摘　　要：目的:建立动脉性阴茎勃起功能障碍(ED)动物模型,并探讨其发生机制。方法:选取雄性Wistar大鼠30只,通过结扎大鼠双侧髂内动脉设立实验组(n=15),采用假手术设立对照组(n=15)。饲养4周后,对2组大鼠行注射阿朴吗啡(APO)实验和电刺激海绵体神经(ICP)实验,评价其勃起功能;利用电镜观察2组大鼠阴茎海绵体平滑肌细胞的超微结构;采用免疫组织化学方法检测2组大鼠阴茎组织中一氧化氮合成酶(NOS)的表达。结果:在APO实验中实验组大鼠的勃起次数明显少于对照组(P<0.01);大鼠打哈欠次数两组之间无变化(P>0.05);在ICP实验中实验组ICP增幅明显低于对照组(P<0.01);电镜显示实验组大鼠阴茎海绵体平滑肌细胞超微结构发生基底膜增厚、细胞膜平整、空泡增多、核固缩和染色质积聚改变;免疫组织化学结果显示实验组阴茎组织中NOS染色弱于对照组。结论:采用结扎雄性大鼠双侧髂内动脉方法建立ED动物模型较为简便、可行且可靠;动脉性ED的发生与阴茎组织细胞超微结构改变和NOS低表达有关。

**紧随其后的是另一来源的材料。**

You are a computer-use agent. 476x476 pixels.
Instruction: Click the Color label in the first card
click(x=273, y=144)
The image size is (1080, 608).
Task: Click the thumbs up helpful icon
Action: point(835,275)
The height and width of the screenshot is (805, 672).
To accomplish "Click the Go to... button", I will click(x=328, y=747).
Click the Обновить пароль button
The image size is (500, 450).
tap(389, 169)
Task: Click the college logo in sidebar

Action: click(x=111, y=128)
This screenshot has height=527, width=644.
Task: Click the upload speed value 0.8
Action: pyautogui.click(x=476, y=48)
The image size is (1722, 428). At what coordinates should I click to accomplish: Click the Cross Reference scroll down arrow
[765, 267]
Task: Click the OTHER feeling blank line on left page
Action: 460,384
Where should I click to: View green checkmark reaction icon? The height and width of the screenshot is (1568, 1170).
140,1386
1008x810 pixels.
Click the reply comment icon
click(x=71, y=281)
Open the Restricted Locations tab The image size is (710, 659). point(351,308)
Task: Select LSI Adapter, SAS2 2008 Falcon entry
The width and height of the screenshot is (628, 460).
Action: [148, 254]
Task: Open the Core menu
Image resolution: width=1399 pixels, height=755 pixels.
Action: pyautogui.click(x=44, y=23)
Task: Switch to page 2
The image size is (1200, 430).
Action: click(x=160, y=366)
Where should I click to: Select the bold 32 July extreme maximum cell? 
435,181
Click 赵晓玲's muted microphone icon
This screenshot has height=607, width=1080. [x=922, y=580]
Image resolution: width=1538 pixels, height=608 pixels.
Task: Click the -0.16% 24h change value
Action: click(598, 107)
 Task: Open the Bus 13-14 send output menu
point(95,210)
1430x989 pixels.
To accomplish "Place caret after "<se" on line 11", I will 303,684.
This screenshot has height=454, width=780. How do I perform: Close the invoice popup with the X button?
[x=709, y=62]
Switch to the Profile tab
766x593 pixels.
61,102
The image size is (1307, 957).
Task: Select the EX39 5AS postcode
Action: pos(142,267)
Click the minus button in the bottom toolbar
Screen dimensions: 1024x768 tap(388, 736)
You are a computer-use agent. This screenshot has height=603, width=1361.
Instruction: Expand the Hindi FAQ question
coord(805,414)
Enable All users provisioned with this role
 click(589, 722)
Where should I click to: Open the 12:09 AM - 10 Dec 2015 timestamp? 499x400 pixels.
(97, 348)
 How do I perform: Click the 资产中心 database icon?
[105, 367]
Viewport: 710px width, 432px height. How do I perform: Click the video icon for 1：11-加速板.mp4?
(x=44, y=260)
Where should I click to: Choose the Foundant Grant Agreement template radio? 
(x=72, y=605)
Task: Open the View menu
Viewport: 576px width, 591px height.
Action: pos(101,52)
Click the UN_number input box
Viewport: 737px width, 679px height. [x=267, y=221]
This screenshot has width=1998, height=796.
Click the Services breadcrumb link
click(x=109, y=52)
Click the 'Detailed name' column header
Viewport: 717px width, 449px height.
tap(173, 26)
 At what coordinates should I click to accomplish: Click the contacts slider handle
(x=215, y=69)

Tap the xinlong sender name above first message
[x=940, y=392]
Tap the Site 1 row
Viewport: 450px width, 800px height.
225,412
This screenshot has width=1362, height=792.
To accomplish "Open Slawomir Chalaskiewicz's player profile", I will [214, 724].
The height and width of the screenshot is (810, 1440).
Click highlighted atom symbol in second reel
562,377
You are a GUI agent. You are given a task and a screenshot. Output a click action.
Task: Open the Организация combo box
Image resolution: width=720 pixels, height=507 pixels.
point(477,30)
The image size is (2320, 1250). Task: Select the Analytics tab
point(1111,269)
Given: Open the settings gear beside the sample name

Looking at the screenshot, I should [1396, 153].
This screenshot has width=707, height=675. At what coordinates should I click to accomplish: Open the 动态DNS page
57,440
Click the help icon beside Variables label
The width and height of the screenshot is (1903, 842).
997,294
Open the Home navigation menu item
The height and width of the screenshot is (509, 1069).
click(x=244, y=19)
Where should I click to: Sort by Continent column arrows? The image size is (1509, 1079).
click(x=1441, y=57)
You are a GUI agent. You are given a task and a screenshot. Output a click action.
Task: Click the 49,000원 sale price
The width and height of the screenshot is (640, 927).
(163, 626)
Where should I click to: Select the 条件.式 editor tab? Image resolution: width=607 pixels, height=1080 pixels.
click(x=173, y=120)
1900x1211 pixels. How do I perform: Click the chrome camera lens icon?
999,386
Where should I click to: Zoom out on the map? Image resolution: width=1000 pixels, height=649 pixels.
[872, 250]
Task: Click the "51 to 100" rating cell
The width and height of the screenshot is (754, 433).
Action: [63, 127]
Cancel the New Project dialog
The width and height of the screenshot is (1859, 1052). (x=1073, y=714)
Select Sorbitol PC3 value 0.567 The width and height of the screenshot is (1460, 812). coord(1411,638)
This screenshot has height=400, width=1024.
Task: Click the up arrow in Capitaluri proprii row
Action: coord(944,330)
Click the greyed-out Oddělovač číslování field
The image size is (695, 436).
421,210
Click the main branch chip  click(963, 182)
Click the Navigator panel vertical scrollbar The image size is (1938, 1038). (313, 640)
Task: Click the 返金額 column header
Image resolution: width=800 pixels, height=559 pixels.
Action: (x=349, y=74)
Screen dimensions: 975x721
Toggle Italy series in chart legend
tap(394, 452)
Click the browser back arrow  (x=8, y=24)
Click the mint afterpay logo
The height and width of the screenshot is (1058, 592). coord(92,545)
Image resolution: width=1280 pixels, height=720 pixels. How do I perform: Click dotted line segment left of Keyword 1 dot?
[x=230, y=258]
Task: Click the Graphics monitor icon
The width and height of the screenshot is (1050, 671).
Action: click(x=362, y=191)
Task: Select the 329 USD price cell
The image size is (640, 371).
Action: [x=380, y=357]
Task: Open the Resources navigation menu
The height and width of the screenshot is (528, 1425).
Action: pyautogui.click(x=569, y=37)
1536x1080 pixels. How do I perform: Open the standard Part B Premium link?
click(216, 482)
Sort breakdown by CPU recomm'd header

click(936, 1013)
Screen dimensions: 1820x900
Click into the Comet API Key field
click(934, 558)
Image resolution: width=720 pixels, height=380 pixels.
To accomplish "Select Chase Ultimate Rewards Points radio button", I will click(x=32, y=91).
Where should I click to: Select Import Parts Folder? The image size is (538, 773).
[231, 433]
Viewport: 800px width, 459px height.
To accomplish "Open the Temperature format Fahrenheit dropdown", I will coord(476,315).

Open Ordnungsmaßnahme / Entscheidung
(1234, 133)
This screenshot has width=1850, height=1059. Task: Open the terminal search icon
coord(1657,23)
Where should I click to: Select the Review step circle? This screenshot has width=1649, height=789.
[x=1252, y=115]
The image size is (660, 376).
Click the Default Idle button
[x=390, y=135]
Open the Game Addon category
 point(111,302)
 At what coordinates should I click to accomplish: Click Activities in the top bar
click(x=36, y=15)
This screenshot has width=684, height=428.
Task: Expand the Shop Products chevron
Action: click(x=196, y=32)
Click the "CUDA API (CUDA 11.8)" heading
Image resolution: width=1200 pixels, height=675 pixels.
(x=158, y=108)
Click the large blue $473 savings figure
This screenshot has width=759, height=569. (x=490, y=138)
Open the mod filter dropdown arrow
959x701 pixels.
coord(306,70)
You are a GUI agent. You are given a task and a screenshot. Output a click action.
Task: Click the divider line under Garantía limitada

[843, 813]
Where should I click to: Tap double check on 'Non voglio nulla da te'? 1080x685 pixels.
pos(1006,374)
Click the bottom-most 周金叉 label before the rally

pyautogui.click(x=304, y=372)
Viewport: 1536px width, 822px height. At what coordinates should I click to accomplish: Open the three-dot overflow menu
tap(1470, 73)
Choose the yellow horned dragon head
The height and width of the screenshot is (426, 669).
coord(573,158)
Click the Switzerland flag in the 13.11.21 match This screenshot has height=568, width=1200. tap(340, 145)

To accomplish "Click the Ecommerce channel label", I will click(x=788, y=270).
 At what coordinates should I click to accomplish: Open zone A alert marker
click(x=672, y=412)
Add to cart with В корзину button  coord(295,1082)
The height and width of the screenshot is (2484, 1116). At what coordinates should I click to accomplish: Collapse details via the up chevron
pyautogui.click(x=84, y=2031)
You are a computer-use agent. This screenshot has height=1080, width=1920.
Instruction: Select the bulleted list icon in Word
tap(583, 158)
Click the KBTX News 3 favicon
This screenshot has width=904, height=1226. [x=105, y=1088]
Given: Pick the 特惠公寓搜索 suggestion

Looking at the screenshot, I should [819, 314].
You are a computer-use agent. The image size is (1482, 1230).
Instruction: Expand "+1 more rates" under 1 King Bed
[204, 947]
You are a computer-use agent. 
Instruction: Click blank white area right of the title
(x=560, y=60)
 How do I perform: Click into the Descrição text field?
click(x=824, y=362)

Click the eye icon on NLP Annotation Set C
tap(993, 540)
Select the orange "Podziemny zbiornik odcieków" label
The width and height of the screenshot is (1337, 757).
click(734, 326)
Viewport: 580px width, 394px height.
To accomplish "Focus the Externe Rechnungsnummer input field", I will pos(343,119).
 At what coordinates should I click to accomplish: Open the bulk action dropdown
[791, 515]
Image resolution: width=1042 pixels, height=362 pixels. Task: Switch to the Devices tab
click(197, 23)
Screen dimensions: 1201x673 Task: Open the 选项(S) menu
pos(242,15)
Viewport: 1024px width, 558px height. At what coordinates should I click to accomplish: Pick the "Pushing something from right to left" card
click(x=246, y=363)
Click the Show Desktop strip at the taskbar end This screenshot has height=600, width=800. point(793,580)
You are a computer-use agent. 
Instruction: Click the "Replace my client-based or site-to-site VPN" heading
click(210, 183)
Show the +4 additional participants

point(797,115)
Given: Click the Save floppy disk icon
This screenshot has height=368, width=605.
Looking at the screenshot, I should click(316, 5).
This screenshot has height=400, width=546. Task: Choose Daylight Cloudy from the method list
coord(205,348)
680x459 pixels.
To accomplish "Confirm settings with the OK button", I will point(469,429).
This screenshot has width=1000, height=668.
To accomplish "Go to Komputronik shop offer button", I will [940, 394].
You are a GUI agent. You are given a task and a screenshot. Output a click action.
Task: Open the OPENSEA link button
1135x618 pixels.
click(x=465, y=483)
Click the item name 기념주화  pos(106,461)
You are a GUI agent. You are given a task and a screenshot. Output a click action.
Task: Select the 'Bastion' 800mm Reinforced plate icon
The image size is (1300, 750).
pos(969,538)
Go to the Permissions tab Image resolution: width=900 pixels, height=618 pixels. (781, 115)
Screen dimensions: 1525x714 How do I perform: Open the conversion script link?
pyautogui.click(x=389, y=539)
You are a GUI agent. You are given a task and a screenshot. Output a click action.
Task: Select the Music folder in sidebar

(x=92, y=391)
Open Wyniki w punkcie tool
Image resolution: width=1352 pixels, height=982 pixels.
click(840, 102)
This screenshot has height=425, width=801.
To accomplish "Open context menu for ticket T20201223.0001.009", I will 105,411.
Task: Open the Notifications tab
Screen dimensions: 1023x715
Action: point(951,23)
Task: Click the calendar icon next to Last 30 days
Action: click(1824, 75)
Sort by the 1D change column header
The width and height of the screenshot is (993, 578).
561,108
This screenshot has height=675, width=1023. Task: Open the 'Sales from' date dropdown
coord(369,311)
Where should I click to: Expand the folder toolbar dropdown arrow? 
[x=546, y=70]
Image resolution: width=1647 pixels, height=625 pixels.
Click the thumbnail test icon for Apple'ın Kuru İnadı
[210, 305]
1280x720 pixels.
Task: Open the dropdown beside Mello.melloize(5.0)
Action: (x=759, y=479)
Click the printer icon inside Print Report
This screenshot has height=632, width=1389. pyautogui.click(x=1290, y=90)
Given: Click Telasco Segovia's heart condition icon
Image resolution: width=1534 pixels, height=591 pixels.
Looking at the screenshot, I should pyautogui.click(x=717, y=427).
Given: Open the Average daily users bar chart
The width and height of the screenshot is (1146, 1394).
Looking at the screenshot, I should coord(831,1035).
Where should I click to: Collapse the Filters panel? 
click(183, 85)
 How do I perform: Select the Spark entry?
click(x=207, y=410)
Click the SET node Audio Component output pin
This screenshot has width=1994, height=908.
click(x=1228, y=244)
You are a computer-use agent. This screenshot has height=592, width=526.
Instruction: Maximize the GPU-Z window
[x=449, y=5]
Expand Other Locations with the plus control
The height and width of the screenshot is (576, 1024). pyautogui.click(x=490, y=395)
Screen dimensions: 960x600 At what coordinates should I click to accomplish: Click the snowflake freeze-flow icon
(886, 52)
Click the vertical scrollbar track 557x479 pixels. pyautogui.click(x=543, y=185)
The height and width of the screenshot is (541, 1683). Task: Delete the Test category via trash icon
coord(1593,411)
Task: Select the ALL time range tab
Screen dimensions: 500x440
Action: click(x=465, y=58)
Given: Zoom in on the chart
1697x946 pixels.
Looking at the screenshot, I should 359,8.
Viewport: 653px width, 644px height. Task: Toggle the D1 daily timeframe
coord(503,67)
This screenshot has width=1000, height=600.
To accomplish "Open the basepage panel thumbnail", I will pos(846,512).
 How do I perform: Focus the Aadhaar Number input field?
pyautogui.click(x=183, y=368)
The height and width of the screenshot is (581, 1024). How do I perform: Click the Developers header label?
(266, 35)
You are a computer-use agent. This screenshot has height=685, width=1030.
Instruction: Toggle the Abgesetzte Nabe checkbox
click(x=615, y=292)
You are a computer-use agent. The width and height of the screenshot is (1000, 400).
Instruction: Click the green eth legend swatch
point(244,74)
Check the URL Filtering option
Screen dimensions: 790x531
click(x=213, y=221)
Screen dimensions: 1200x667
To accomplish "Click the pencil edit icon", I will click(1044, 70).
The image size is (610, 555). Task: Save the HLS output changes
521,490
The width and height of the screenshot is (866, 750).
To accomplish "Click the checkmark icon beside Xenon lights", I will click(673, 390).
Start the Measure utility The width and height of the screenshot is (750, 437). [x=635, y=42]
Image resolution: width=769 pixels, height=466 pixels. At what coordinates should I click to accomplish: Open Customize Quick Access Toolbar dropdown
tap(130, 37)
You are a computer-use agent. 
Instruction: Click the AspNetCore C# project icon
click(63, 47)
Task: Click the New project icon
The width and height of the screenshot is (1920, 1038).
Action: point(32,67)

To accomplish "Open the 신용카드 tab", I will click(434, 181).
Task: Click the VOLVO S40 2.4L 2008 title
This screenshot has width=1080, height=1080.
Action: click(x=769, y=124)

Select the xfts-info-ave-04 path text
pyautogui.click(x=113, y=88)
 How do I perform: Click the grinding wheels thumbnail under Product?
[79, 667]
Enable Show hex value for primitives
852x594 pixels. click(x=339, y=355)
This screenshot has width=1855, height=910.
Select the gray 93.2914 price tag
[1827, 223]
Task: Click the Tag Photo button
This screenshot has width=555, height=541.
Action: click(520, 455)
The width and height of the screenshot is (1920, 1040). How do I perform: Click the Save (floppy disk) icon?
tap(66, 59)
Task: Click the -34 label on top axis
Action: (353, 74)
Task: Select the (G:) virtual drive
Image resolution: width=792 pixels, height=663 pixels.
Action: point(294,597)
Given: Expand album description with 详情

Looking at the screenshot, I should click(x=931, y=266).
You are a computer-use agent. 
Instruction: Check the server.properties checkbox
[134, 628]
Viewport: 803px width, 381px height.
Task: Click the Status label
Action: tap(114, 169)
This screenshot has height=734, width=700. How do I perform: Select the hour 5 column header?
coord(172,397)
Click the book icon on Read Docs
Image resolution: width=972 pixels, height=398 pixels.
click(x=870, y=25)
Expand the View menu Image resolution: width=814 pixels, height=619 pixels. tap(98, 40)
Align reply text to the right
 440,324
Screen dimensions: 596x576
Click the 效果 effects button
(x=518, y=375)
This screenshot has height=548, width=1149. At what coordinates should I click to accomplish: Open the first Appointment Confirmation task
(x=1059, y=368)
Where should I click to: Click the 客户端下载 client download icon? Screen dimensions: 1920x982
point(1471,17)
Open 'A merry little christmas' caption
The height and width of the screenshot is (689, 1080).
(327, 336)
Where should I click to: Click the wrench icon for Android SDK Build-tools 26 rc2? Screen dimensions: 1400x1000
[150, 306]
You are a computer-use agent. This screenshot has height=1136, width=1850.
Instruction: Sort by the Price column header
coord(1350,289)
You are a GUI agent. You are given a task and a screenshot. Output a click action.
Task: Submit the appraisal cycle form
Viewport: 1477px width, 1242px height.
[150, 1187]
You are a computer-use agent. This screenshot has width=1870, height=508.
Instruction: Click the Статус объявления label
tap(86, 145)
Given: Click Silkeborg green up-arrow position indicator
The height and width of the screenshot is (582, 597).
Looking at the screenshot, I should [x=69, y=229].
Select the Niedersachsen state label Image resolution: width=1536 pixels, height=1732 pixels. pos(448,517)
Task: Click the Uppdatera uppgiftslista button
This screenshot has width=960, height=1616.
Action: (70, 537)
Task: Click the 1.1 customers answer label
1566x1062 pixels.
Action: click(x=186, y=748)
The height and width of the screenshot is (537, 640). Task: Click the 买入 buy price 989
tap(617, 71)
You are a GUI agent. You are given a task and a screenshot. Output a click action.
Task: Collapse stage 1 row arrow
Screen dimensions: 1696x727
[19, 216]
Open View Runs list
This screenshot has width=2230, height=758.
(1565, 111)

Objective To establish the animal model of arteriogenic erectile dysfunction （ED）and explore the pathogenesis of ED.Methods Thirty male Wistar rats were divided into two groups：experimental group（n=15）,treated with ligating rat bilateral internal arteries;control group （n=15）,treated with sham operation only. 4weeks later,the erectile function of the rats was evaluated by injecting with apomorphine （APO）and electrostimulation of cavernous nerves and recording of the intracavernous pressure（ICP）.The ultrastructures of the smooth muscle cells of cavernous of penis were observed with transmission electron microscope;the NOS level in the penis tissue was examined by NADPH diaphorase staining.Results In APO experiment,the penile erection times in experimental group were decreased significantly compared with control group （P〈0.01）;the number of yawns was showed no obvious difference between two groups（P〉0.05）.In ICP experiment,the mean amplitude of ICP in experimental group was decreased significantly compared with control group （P〈0.01）.Electron microscopy showed that in the smooth muscle cells in experimental group,there were a significantly less number of mitochondria in the cytoplasm,less number of caveolae with fingerlike processes in the plasma membrane,increased number of vacuoles in the cytoplasm compared with control group.The NOS staining in experimental group was less intense compared with control group.Conclusion It is easy,practicable and reliable to establish the arteriogenic ED rat animal model by ligating rat bilateral internal arteries.Both the changes of ultrastructures and the low NOS level in penis tissue play roles in the occurrence of ED.

关 键 词：动脉性勃起功能障碍 动物模型 大鼠 Wistar 

分 类 号：R698[医药卫生—泌尿科学]